#### Input data
****************
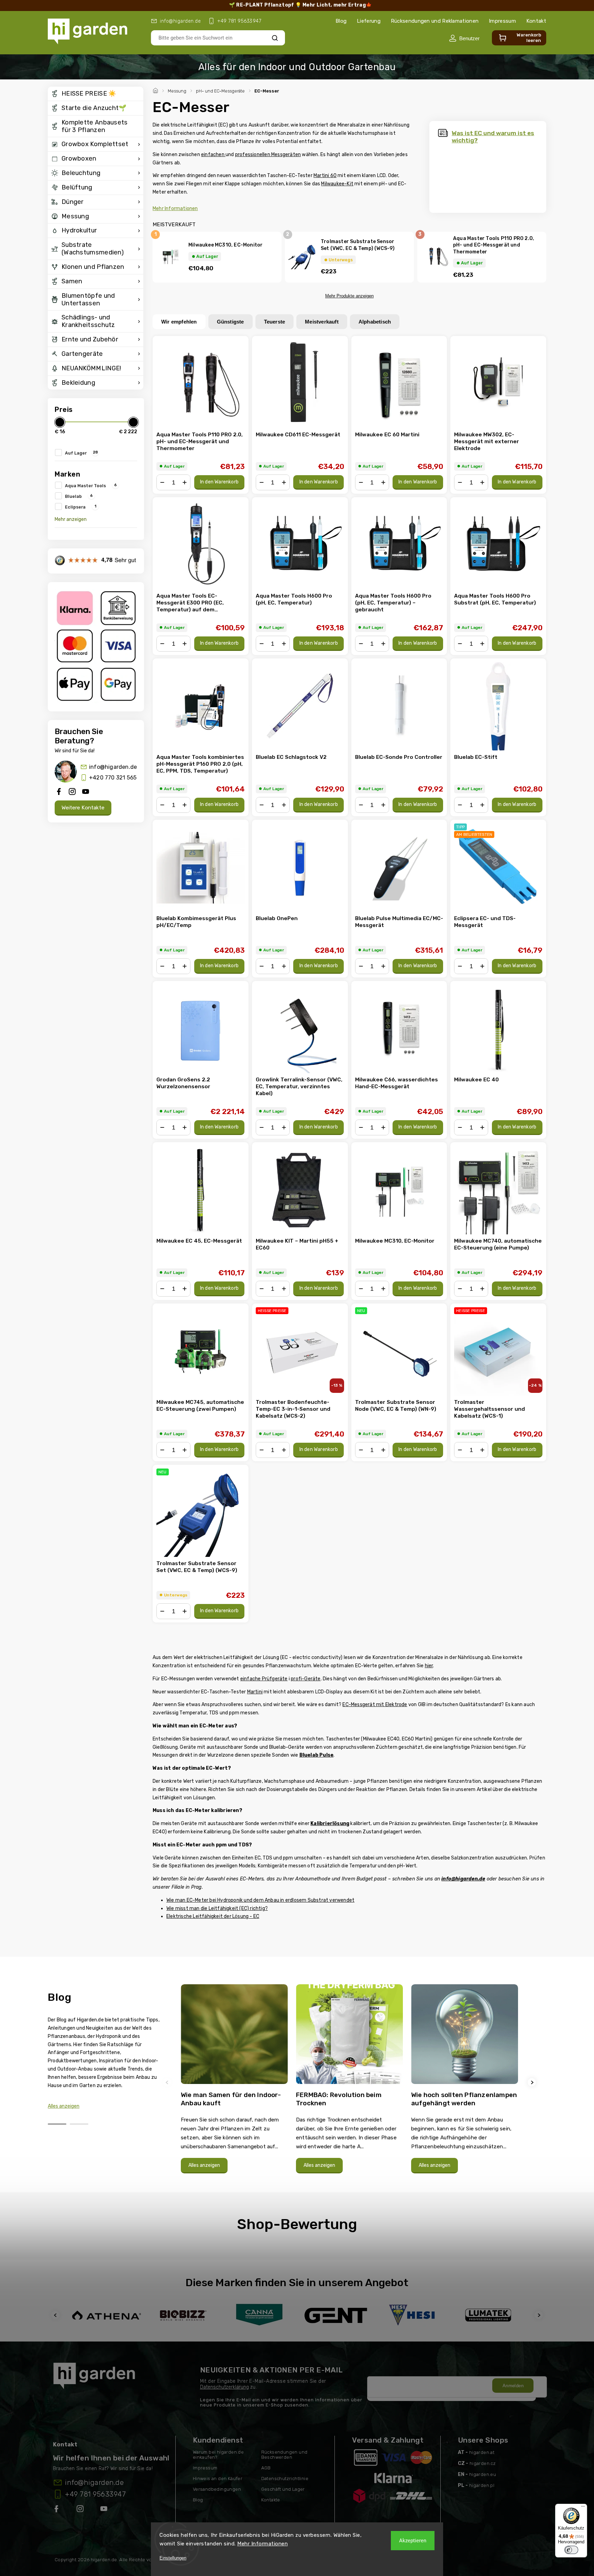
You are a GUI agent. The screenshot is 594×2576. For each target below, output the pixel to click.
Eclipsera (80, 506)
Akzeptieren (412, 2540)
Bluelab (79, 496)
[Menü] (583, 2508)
****************
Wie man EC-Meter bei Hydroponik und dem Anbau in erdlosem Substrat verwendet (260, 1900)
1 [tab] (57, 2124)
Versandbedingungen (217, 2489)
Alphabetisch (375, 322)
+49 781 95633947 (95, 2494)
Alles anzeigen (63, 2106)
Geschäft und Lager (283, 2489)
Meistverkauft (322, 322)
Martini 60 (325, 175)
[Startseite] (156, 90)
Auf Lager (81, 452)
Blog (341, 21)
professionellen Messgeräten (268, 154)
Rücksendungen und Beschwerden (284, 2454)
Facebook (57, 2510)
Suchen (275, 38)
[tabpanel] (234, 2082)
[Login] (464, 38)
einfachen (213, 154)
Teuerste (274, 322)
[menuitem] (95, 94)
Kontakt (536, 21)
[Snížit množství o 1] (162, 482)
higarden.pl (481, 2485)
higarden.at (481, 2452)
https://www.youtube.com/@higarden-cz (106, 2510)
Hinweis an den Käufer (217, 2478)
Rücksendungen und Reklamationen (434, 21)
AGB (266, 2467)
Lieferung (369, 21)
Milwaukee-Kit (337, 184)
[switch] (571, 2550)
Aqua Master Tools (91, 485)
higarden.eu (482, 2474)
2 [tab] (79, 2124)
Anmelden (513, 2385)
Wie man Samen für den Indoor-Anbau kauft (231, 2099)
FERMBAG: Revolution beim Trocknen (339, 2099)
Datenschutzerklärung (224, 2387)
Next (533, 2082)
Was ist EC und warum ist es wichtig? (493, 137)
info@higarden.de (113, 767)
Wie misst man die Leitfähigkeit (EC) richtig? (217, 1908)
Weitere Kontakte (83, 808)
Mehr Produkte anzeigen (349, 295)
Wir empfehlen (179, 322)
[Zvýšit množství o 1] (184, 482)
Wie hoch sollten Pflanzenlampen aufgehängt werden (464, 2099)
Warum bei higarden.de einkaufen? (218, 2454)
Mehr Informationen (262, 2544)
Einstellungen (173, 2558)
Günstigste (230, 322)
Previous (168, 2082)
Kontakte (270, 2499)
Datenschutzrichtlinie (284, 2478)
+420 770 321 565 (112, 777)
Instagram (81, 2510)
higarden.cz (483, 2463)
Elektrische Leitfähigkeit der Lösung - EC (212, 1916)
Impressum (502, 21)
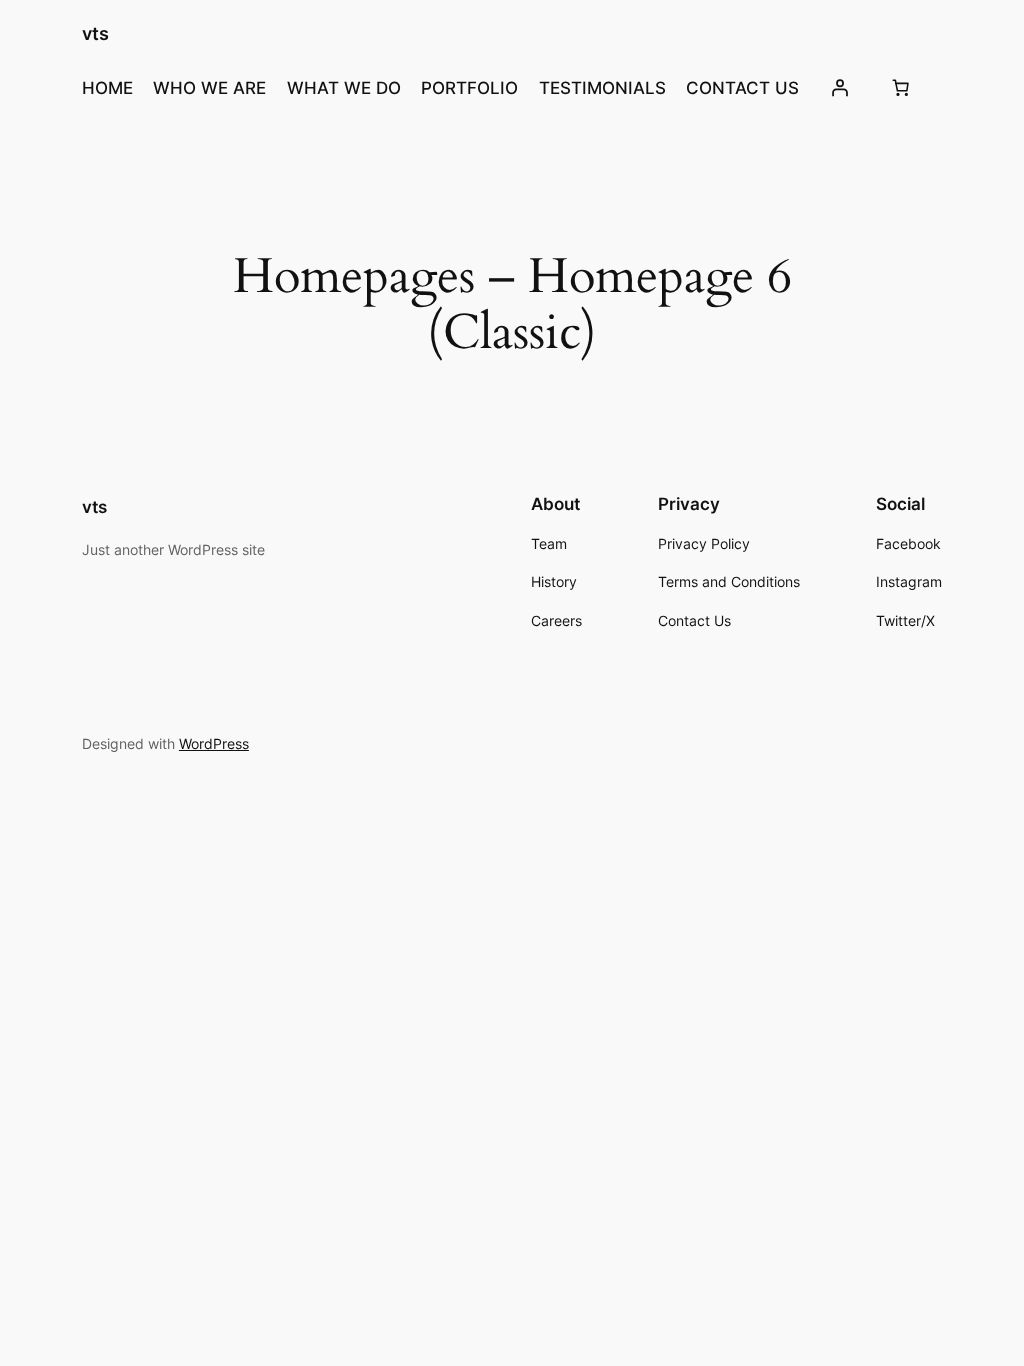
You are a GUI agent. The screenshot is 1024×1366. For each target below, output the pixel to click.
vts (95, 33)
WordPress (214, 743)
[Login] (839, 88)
****************
Out of the records above, pull each line containing the word "Anbau".

#### Task result
Wie man EC-Meter bei Hydroponik und dem Anbau in erdlosem Substrat verwendet (260, 1900)
Wie man Samen für den Indoor-Anbau kauft (231, 2099)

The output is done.